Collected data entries

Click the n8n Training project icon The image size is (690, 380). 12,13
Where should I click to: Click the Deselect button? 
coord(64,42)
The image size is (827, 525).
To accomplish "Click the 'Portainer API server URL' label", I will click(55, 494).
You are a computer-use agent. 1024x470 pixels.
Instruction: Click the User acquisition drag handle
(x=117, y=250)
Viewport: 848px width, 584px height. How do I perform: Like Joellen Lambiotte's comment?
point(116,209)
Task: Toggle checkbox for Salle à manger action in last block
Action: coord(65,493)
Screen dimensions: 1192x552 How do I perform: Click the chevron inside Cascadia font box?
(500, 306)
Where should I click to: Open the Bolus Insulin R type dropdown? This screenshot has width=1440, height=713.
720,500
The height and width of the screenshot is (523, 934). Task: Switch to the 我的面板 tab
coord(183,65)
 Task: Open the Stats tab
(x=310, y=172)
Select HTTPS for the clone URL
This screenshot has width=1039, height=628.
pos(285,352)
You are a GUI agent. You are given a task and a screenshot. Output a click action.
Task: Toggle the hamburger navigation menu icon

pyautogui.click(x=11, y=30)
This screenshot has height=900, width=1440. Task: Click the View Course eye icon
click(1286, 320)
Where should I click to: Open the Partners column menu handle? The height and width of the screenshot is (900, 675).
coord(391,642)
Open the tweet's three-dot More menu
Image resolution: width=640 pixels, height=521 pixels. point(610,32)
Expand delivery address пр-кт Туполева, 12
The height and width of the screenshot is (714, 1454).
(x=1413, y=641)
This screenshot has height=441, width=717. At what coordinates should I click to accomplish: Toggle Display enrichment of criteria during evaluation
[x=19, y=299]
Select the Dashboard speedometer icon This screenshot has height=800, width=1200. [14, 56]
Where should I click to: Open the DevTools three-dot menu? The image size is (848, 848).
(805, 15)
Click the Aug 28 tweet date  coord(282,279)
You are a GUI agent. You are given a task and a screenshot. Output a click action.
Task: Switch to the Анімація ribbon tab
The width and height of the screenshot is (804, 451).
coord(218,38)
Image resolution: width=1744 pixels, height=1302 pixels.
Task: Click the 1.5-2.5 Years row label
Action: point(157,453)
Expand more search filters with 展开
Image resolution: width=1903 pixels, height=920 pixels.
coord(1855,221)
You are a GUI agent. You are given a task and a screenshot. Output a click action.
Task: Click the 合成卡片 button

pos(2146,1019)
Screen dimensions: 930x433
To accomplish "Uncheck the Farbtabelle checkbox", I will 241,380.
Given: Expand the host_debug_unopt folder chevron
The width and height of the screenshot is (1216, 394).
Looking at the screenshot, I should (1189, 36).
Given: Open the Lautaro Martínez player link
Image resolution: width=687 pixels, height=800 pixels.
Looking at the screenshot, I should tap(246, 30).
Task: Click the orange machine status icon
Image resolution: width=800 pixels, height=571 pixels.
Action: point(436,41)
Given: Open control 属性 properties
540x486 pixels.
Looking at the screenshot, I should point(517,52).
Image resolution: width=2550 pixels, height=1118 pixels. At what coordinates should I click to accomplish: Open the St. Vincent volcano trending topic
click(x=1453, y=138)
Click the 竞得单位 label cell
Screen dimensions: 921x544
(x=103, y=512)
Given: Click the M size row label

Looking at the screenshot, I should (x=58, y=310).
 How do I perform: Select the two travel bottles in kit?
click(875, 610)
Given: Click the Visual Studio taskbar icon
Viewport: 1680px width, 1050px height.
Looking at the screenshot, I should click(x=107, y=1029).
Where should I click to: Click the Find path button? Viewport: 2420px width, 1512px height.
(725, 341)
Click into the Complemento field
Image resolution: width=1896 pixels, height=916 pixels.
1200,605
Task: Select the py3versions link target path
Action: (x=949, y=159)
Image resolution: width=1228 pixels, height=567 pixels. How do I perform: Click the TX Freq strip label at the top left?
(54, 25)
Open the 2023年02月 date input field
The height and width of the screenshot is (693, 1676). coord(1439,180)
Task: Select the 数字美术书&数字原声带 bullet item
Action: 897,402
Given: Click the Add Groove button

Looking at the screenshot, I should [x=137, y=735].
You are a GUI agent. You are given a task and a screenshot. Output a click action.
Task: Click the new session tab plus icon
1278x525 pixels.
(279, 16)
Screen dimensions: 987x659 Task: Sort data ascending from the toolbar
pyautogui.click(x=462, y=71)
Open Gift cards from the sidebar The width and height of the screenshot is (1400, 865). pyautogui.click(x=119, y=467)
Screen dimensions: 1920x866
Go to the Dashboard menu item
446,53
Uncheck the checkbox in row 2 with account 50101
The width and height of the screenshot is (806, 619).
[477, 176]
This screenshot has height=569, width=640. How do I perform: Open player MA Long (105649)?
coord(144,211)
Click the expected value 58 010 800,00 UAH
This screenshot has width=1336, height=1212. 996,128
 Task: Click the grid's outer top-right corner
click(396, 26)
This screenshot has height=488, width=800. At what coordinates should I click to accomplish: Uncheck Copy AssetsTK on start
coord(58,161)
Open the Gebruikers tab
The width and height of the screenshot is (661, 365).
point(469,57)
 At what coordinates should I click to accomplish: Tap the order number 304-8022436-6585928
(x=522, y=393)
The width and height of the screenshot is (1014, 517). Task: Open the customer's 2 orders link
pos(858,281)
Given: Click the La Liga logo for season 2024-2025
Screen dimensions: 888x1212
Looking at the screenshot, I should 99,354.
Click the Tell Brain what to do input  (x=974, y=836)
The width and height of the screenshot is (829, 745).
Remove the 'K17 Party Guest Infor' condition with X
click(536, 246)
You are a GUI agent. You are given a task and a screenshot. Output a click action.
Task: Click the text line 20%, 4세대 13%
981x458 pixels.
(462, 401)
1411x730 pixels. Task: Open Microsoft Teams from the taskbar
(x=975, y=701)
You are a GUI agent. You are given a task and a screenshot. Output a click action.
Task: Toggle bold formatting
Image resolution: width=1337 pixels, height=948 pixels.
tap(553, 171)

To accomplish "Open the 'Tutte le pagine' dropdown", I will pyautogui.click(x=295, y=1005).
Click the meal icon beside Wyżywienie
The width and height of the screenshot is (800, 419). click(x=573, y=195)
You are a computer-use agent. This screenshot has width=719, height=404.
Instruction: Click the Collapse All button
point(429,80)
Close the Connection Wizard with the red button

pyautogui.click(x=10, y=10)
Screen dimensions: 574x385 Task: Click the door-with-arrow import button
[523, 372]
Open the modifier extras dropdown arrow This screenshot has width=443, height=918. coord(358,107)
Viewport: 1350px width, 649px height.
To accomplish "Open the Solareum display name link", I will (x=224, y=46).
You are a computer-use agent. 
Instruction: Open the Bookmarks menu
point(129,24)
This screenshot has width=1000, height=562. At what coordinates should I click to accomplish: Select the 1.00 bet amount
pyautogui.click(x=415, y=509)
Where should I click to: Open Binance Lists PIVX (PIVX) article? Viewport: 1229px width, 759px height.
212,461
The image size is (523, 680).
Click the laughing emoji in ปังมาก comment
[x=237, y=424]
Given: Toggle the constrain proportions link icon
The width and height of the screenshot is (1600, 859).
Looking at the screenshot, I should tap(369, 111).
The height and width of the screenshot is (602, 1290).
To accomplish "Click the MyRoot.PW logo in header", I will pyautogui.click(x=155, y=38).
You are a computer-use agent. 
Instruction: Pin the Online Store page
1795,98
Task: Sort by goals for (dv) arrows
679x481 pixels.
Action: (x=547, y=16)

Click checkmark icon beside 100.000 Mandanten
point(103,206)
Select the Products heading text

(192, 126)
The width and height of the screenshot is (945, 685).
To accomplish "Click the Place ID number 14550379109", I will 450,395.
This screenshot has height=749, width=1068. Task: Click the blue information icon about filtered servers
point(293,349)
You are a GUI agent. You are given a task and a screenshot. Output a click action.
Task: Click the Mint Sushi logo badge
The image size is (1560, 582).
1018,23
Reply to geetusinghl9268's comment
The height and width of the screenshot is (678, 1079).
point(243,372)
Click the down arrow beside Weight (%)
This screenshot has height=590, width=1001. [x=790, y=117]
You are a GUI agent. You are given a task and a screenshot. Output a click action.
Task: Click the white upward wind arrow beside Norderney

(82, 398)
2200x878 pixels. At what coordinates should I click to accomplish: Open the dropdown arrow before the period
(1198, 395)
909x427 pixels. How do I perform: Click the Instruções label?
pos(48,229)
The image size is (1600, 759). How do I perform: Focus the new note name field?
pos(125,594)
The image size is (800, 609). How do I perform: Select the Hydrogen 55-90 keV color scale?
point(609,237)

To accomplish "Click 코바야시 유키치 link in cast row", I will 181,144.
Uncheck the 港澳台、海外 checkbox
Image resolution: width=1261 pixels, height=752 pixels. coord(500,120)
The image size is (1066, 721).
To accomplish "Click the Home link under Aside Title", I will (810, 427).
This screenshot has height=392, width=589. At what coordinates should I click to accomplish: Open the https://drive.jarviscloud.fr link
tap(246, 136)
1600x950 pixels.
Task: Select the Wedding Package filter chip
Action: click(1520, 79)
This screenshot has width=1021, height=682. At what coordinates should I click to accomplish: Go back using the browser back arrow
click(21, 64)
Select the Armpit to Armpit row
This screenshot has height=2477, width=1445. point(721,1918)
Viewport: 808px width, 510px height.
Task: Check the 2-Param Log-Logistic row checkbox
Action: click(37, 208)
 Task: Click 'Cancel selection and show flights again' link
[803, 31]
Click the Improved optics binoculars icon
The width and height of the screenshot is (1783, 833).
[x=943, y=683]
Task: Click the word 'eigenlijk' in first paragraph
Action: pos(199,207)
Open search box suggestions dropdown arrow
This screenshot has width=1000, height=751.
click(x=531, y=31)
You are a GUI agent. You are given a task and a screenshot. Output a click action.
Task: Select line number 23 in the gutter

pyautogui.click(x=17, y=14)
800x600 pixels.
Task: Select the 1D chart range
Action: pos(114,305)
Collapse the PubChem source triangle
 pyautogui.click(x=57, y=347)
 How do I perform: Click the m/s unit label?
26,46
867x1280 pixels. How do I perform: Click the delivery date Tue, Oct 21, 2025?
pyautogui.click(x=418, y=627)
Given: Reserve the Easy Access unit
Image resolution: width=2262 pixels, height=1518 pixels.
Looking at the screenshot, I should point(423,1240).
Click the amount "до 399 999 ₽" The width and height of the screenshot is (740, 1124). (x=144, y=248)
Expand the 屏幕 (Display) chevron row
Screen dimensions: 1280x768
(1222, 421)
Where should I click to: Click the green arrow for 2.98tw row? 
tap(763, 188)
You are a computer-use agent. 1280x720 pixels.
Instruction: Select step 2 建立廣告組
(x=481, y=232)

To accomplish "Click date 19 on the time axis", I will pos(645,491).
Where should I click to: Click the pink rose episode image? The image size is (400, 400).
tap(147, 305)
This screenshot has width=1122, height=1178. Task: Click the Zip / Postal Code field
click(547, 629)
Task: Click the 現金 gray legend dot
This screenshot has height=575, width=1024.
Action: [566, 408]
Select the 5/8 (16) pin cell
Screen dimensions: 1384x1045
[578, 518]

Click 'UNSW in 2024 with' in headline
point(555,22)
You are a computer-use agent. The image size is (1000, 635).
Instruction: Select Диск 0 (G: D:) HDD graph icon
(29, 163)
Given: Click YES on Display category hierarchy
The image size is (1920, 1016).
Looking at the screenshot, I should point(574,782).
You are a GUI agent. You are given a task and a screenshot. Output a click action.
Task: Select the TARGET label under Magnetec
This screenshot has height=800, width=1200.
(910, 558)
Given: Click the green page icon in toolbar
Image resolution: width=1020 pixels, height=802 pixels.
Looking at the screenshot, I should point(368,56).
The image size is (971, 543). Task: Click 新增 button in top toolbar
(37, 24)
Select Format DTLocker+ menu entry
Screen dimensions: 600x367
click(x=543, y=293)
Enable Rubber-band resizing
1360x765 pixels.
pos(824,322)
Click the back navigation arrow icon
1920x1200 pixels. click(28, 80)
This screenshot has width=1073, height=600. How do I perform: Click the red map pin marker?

• Exercise directions: Your answer should be one number, the count of lines in the records that contain the word "will".

• Problem solution: 9